Thursday 19 February 2015

The mayor’s planned estate regeneration schemes will cost London 8,296 social rented homes


Every time you see the mayor launching an estate regeneration scheme, bear in mind that it will actually reduce the amount of genuinely affordable housing

Mayors and councils have been misleading Londoners for years about affordable housing. When they boast about building new homes, they don’t mention that for every ten homes that have built in the past decade, one has been knocked down and four have been sold through Right to Buy.

I’ve long supported campaigns against the unnecessary demolition of council estates like the Heygate in Elephant & Castle, the Carpenters in Stratford, the Gibbs Green and West Kensington estates in Earl’s Court.

These are knocked down in order to ‘regenerate’ the area, but have been vigorously opposed by tenants and leaseholders, and by a growing movement that came together to march on City Hall on 31 January.

Last week the London Assembly’s Housing Committee, which I chair, published a landmark report taking stock of all these estate regeneration schemes.

Shockingly, we found that the schemes would result in a net loss of 8,296 social rented homes. Every time you see the mayor launching an estate regeneration scheme, bear that in mind. He is probably launching a scheme that will actually reduce the amount of genuinely affordable housing.

On Monday, the Radical Housing Network will march on City Hall again for the Assembly’s budget meeting. It’s our last chance to amend or reject the mayor’s budget for 2015-16, and they want to ‘block the budget‘.

At the first budget meeting, Jenny Jones and I proposed that the mayor put £8.5 million into establishing a Community Estate Renewal Unit, helping tenants and leaseholders to transfer their estate into new Community Land Trusts.

The money would pay for a small dedicated delivery team and a large grant scheme to help tenants and residents develop business plans and undertake detailed technical work to refurbish and increase the amount of social housing on their estates along with an increased provision of intermediate and market homes.

Sadly, no other group supported our amendment. On Monday we can try to gain consensus for other changes. But the Assembly currently has no powers to amend the capital budget even though, in terms of housing, that’s where we would like to see major changes in direction. I want the mayor to put more emphasis on social housing and less on intermediate so-called ‘affordable housing.’

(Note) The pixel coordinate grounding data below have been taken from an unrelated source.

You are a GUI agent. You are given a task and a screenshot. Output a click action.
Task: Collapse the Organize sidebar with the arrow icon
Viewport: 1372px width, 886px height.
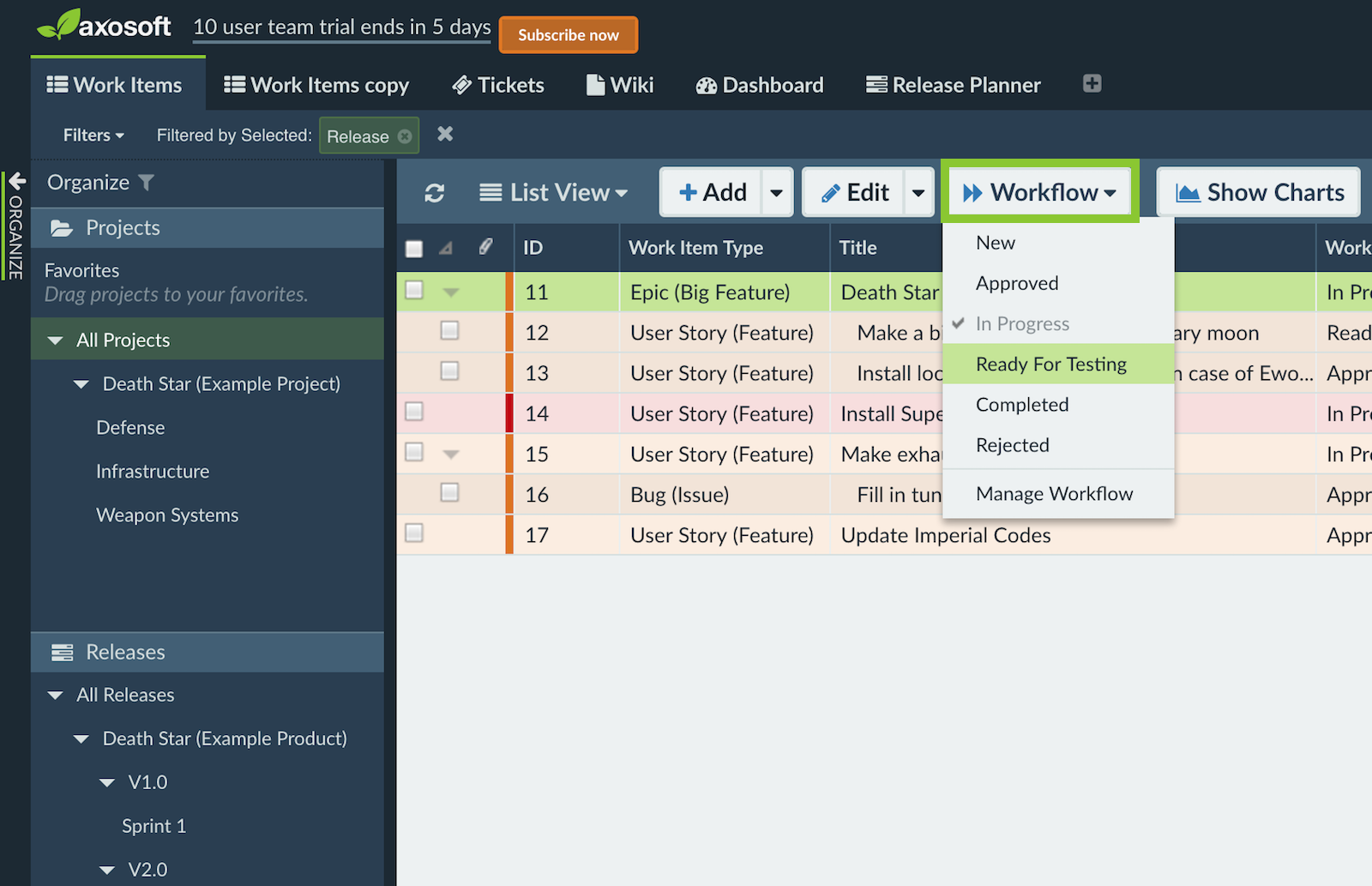(x=15, y=182)
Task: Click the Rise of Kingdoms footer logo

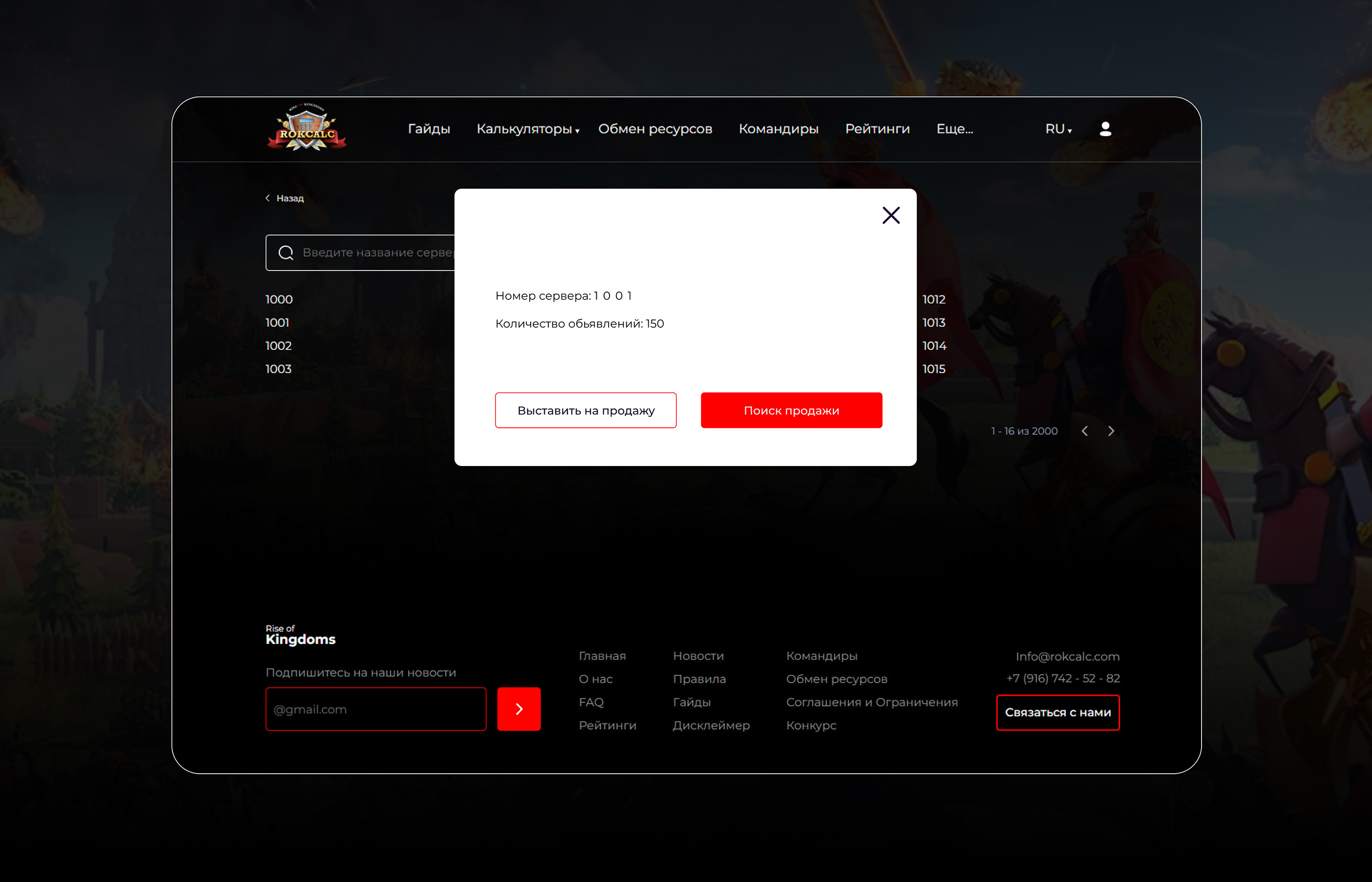Action: coord(300,635)
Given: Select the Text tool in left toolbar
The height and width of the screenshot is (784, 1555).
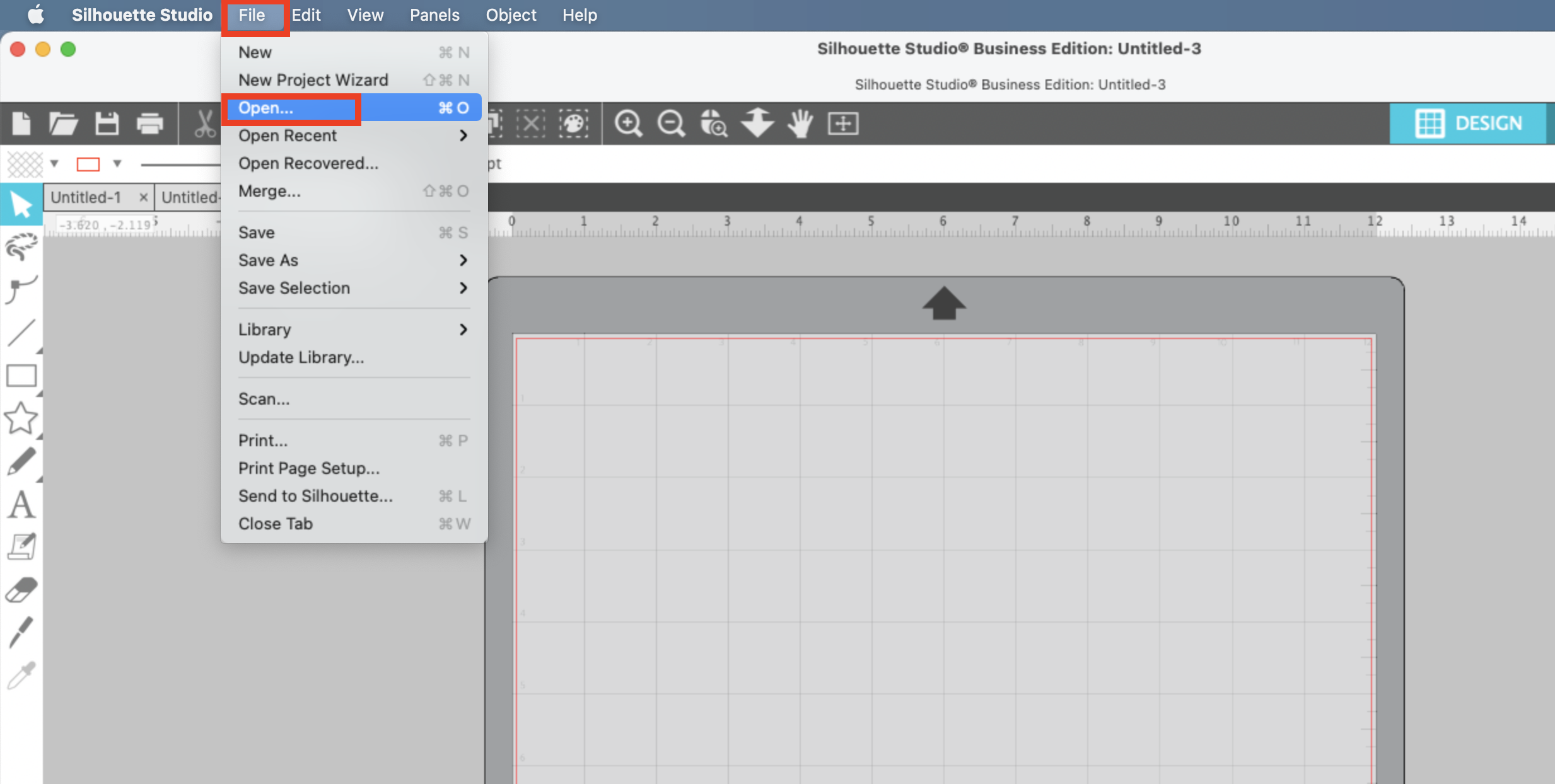Looking at the screenshot, I should click(x=21, y=505).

So as much as I support the aims of the Radical Housing Network, we are powerless to block the mayor’s capital budget, with all its plans to demolish more council housing and replace it with much less affordable homes.

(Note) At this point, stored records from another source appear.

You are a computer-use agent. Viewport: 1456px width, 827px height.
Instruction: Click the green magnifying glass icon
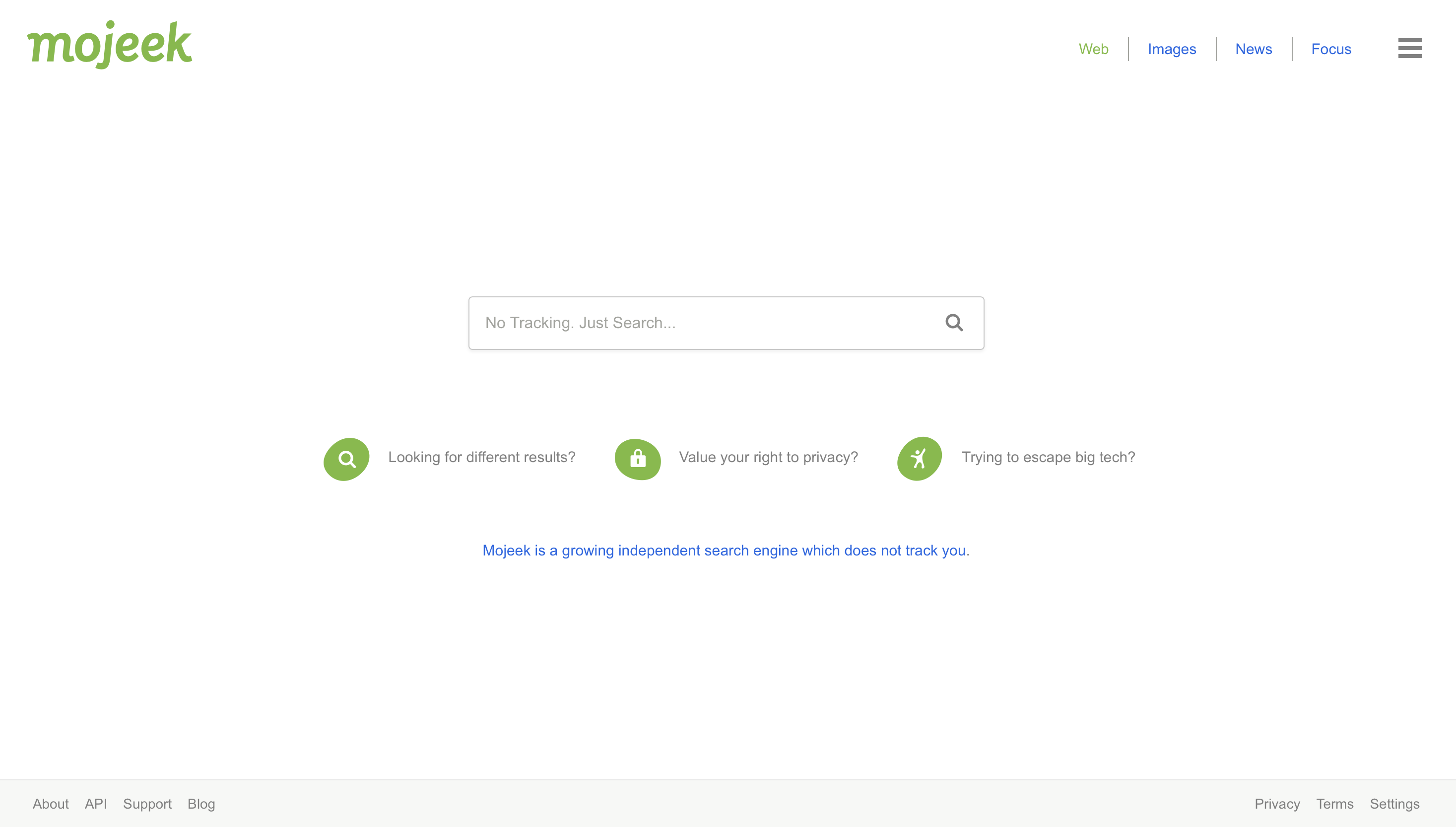[x=346, y=459]
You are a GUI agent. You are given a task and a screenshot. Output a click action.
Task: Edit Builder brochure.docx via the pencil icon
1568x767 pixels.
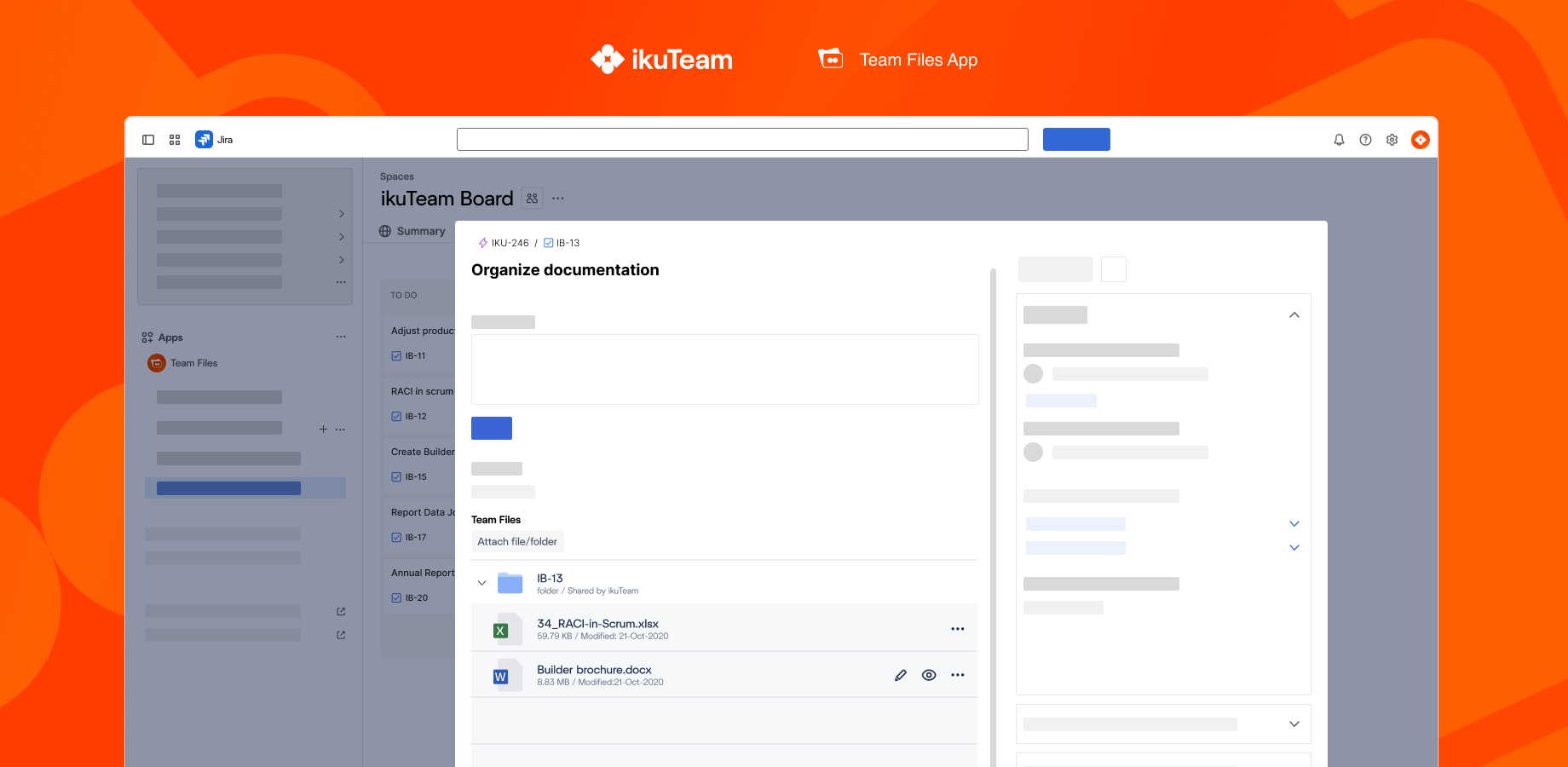point(901,674)
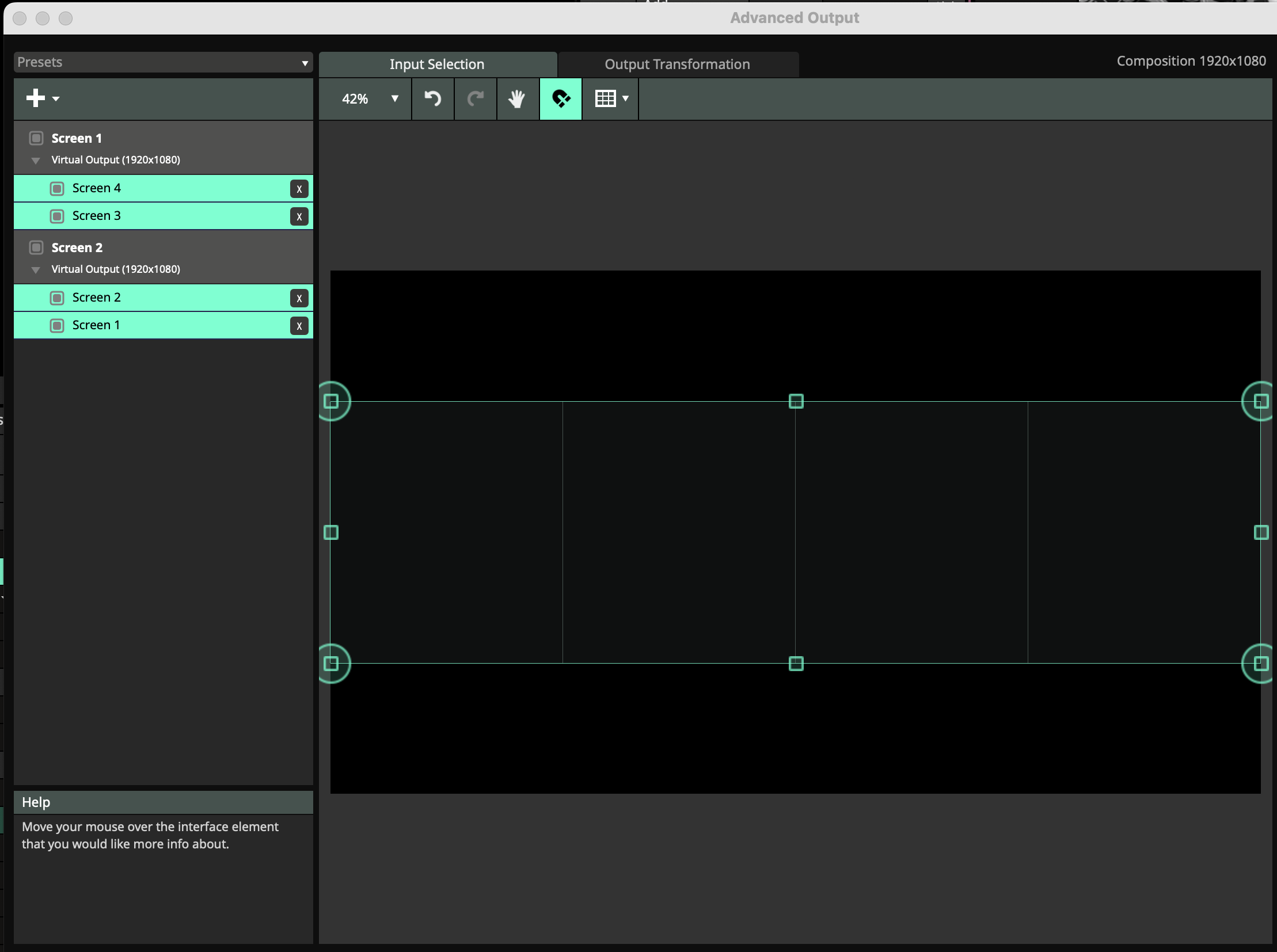1277x952 pixels.
Task: Collapse Screen 1 Virtual Output triangle
Action: coord(36,161)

A progressive mayor could be using their housing investment and planning powers to ensure a much more socially just direction. They could also be lobbying government and making the case for things that are not within City Hall’s control – like lobbying for the government cuts in the housing grant to be reversed, for devolution of tax-raising powers to London to fund more social housing, for rent controls, for tighter restrictions on investors, and so on.

On Monday I’ll again make the case for this change in direction. But until the London Assembly gains powers over the mayor’s capital budget, we’ll not have the chance to block his housing plans.